Geçtiğimiz kış dişçim bir implant ameliyatı sonrası 2-3 gün dinlenmemi söylemişti. Ameliyatın ertesi günü buz gibi bir havada yarışıyordum. Daha hızlı iyileştim bence. Vücudun limitlerini tanımak, zorlamak ve bunu doğayla uyum içinde yapmak çok doyurucu bir deneyim oluyor.

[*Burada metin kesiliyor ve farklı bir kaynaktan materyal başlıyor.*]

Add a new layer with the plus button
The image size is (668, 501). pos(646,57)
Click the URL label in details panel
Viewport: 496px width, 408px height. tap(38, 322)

Bu sporla ilgilenenlere ne önerirsin?

Yelken sporuyla ilgilenenlere öneride bulunacak kadar tecrübe sahibi değilim, ancak yelken yapmak isteyenlere “Durmayın, hemen başlayın!” demek isterim. Özellikle çocuklara, denizle uyum içinde gelişmeyi öğretecek, güçlü sağlam bireyler oluşturacak bir spor olduğunu düşünüyorum. Gerek bireysel gerek takım sporu olarak mutlaka denenmeli. Çok hızlı öğrenilebilecek, teoriyle vakit harcamadan direk teknenin üstünde uygulamalı eğitimleri tercih etmeyi, mümkünse ilk zehri güneyde almayı öneririm. Yelkende keyif var, gelişim var, başarı var, huzur var…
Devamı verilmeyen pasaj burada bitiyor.